Youla Coding and Computation of Gaussian Feedback Capacity

TL;DR

This paper introduces a numerical method for computing the feedback capacity of Gaussian channels and constructing near-capacity feedback codes by extending control system interpretations and solving convex optimization problems.

Contribution

It extends the feedback communication interpretation as a control problem and provides a practical approach to design capacity-achieving feedback codes for Gaussian channels.

Findings

Numerical upper bounds for feedback capacity can be computed via convex optimization.

Constructed feedback codes approach the theoretical capacity asymptotically.

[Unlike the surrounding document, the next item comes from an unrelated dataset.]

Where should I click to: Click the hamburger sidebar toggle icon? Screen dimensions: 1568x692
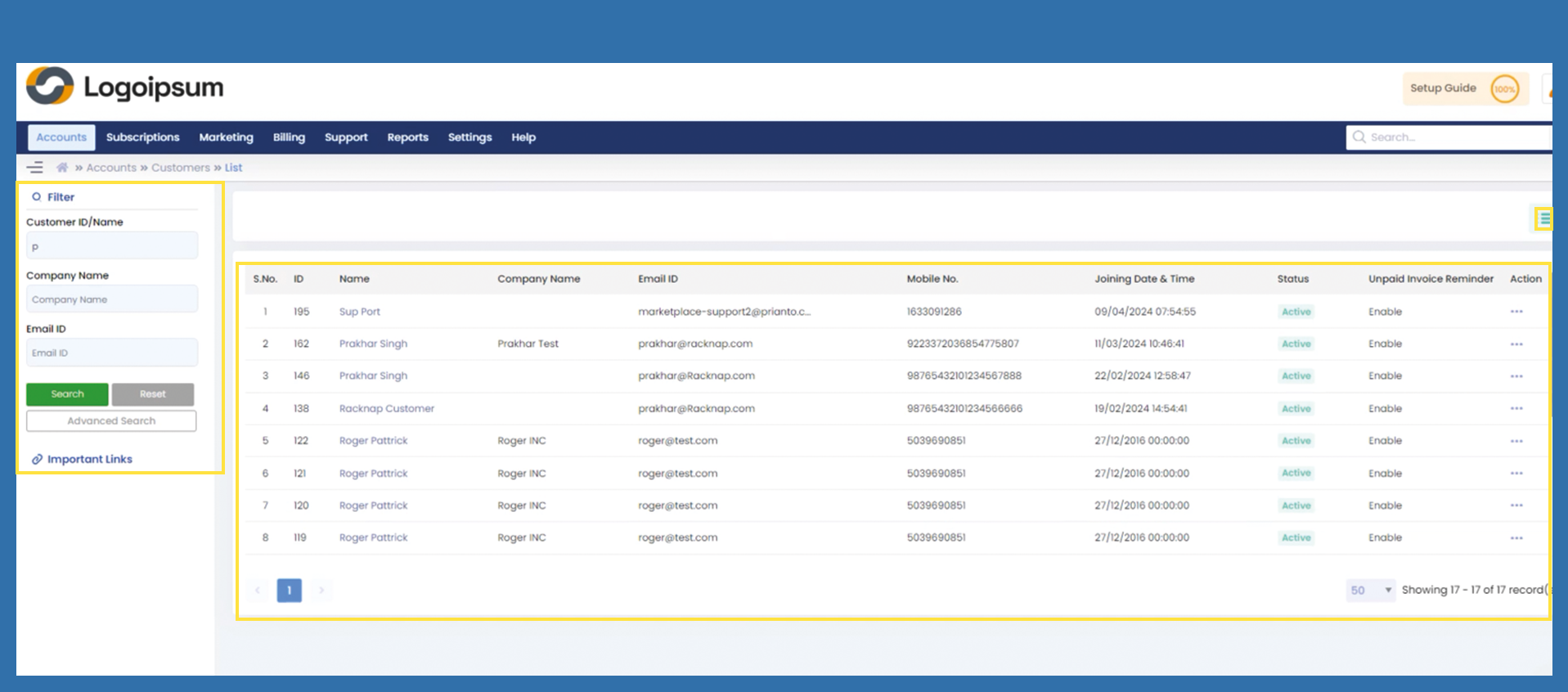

The method achieves double exponential decay in error probability.

Abstract

In this paper, we propose an approach to numerically compute the feedback capacity of stationary finite dimensional Gaussian channels and construct (arbitrarily close to) capacity-achieving feedback codes. In particular, we first extend the interpretation of feedback communication over stationary finite dimensional Gaussian channels as feedback control systems by showing that, the problem of finding stabilizing feedback controllers with maximal reliable transmission rate over Youla parameters coincides with the problem of finding strictly causal filters to achieve feedback capacity derived in [2]. This extended interpretation provides an approach to construct deterministic feedback coding schemes with double exponential decaying error probability. We next propose asymptotic capacity-achieving upper bounds, which can be numerically evaluated by solving finite dimensional convex optimizations. From the filters that achieve the upper bounds, we apply the Youla-based interpretation to construct feasible filters, i.e., feedback codes, leading to a sequence of lower bounds. We prove the sequence of lower bounds is asymptotically capacity-achieving.